- OBJECTIVE:
Decide whether each statement below agrees with the review of "The Town." Answer yes or no for each, and quote the words from the review that decide it.
1. In the opening scene, the robbers wear Skeletor masks.
2. "The Town" is Ben Affleck's first film as a director.
3. Doug first talks with the woman at a laundromat.

# start of DOCUMENT PASSAGE

Review: 'The Town' worth visiting






The decent-hearted criminal trying to go straight. The beautiful woman who doesn't know whether to love him or turn him in to the authorities. The live-wire partner whose erratic behavior threatens to get them all locked away for life. The dogged FBI agent who won't rest until justice is served.

I know what you're thinking: Isn't that the plot of every third episode of "Cold Case"?

But in the confident, assured hands of director Ben Affleck -- taking a leap beyond his ambitious but muddled debut "Gone Baby Gone" -- these familiar ingredients are transformed into something new. "The Town" is a tough, muscular crime drama with a biting wit. It's like a cup of scalding, acid black coffee after the long slumber of the summer movie season.

Affleck announces his intentions in the opening scenes, with a nervously edited, ruthlessly efficient bank robbery, featuring four men in spooky Skeletor masks. They force their way inside and then force the assistant manager (Rebecca Hall, "Vicky Cristina Barcelona") to open the safe. When the cops show up, the robbers -- led by longtime Boston-born friends Doug MacRay (Affleck) and Jim Coughlin (Jeremy Renner) -- take the bank manager hostage.

But even after they release her, their paranoia becomes hard to shake: Might she be able to identify one of them to the feds? Doug starts trailing her, strikes up a conversation at a laundromat and -- before even realizing the dangers involved -- he's falling in love.

# end of DOCUMENT PASSAGE
# start of DATA PROVIDED

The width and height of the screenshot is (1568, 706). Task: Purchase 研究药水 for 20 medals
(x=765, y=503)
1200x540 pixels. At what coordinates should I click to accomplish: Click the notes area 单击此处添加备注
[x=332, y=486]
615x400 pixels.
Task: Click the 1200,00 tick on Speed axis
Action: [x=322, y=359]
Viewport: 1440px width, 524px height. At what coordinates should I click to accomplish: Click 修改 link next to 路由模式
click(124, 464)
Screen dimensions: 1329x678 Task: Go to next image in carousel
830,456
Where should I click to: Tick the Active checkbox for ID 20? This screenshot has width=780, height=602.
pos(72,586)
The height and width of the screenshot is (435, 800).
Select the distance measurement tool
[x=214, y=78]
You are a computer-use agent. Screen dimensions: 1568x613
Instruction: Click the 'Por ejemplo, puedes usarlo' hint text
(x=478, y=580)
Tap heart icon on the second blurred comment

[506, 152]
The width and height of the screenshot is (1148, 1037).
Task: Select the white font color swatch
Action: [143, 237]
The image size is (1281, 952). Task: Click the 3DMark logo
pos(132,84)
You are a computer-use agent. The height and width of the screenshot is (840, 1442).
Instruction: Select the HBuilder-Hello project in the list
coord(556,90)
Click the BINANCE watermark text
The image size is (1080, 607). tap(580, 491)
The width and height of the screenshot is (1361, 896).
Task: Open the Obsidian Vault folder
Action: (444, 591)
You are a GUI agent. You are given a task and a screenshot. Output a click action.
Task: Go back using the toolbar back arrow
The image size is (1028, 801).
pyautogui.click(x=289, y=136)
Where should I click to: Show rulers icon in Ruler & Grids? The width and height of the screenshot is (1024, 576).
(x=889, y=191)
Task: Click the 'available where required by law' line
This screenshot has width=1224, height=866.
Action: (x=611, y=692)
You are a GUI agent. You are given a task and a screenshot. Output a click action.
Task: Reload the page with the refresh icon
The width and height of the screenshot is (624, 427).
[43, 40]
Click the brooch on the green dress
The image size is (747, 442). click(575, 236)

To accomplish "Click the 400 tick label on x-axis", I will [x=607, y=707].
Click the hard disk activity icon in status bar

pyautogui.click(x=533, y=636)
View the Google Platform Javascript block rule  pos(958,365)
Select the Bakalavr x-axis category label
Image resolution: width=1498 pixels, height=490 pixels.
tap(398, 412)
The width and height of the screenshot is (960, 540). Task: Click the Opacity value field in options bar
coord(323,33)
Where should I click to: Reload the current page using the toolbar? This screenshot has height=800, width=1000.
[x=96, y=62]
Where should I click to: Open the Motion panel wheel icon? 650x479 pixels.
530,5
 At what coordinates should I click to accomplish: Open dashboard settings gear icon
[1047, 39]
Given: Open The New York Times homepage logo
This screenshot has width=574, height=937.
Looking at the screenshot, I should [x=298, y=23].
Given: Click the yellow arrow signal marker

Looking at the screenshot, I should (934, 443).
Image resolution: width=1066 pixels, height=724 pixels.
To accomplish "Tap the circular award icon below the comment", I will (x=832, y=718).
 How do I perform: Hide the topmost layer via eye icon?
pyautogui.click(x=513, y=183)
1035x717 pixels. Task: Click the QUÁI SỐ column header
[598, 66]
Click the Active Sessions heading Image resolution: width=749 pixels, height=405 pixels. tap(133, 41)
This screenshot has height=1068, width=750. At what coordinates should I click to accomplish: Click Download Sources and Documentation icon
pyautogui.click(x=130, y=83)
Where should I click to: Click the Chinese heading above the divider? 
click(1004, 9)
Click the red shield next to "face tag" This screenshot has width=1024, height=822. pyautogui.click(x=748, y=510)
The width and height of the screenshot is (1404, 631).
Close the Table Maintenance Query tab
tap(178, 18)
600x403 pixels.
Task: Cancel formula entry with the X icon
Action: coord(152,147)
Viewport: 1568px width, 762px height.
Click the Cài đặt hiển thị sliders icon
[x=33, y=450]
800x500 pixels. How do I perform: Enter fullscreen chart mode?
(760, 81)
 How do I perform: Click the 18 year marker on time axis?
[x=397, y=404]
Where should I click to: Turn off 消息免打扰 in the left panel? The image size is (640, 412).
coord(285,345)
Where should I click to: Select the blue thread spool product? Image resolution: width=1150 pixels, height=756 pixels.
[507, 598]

# end of DATA PROVIDED

- FINAL RESULT:
1. Yes: "featuring four men in spooky Skeletor masks"
2. No: "taking a leap beyond his ambitious but muddled debut "Gone Baby Gone""
3. Yes: "strikes up a conversation at a laundromat"